> **SUPPLIED TEXT**:
*-*-*

In the UK police corruption has remained at fairly low levels. But
two things are important to consider. Powerful organised crime groups
have continued to expand their activities in the UK as in other countries.
The amount of wealth at their disposal for the paying of bribes and
backhanders to police or other law enforcement officers who are capable of
being corrupted has expanded. On the face of it we would expect for this
reason alone that the level of corruption would increase. Secondly,
precisely in order to get around the problem of victims or the community
being intimidated and too frightened to provide information, police (and
other law enforcement agencies such as Customs and Excise) have increased
their use of informants, members of the criminal underworld who give information
to the police while still having to commit crime themselves. Such a
situation inevitably creates a blurred boundary betweem criminality and law
enforcement.
Solutions
The solution to these sorts of problems is not easy. Two routes
which many police forces take is, firstly to ensure that big organised
crime investigations are handled by dedicated teams of specialist
detectives whose honesty is above suspicion and, secondly, to have an
effective internal investigation system such
as the (London) Metropolitan Police Complaints Investigation Branch (CIB3)
whose full time job it is to track down corrupt officers and bring them to
trial.
Concealing the offender
The above two examples concern for the most part the capacity of certain
types of criminal offenders to act consciousnly and deliberately to
neutralise those individuals, either witnesses or police officers and
prosecutors as a result of whose actions they may end up behind bars.

*-*-*

> **SOURCE EXCERPT**:

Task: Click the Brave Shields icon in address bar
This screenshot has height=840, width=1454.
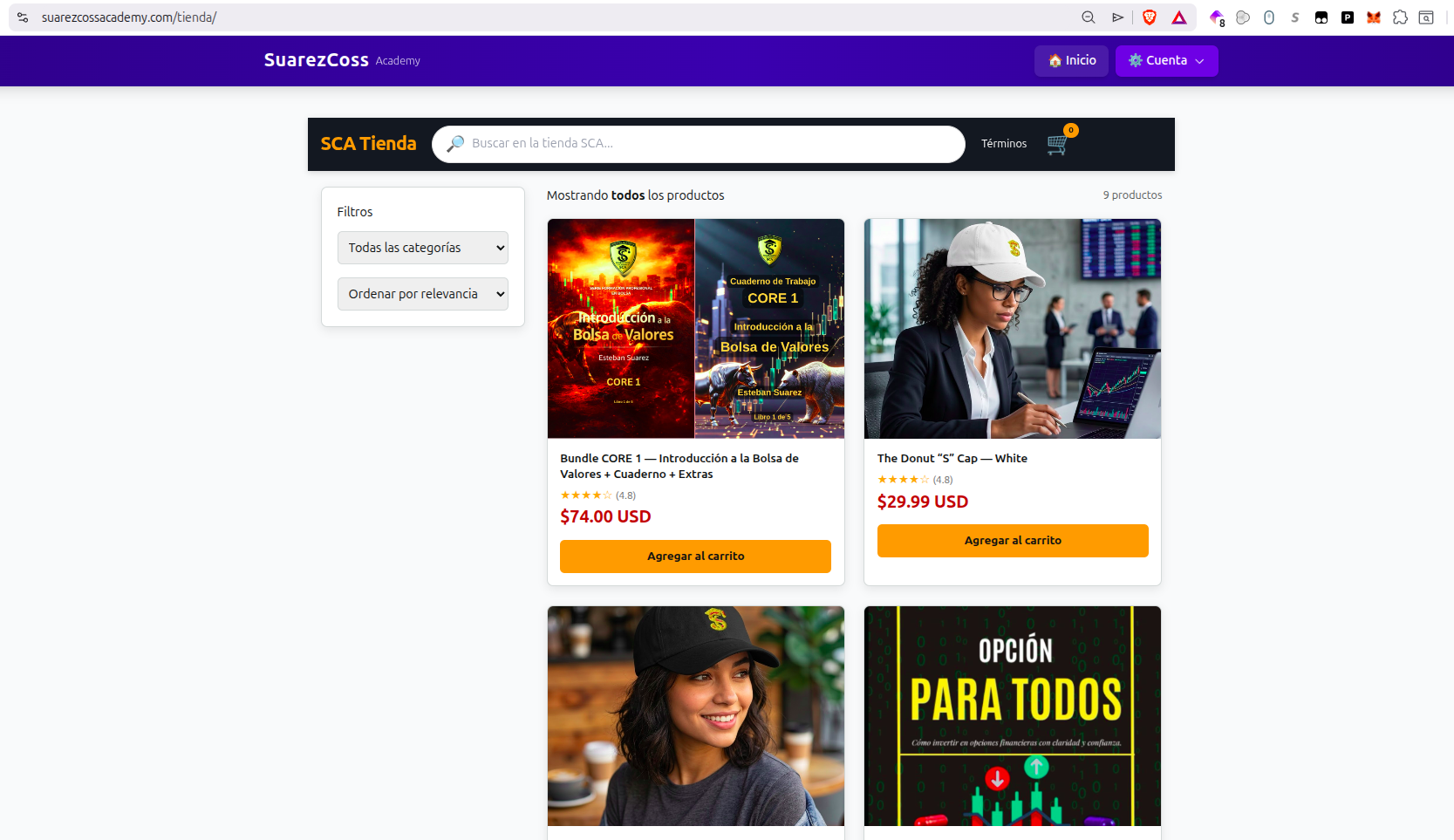Action: 1150,17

*-*-*

> **DIRECTIVES**:
1: In the passage on police corruption, what is the full-time job of the Metropolitan Police Complaints Investigation Branch (CIB3)?
2: Output the passage on police corruption verbatim, from "whose full time" up to and including "up behind bars.".

> **OUTPUTS**:
1: To track down corrupt officers and bring them to trial.

2:
whose full time job it is to track down corrupt officers and bring them to
trial.
Concealing the offender
The above two examples concern for the most part the capacity of certain
types of criminal offenders to act consciousnly and deliberately to
neutralise those individuals, either witnesses or police officers and
prosecutors as a result of whose actions they may end up behind bars.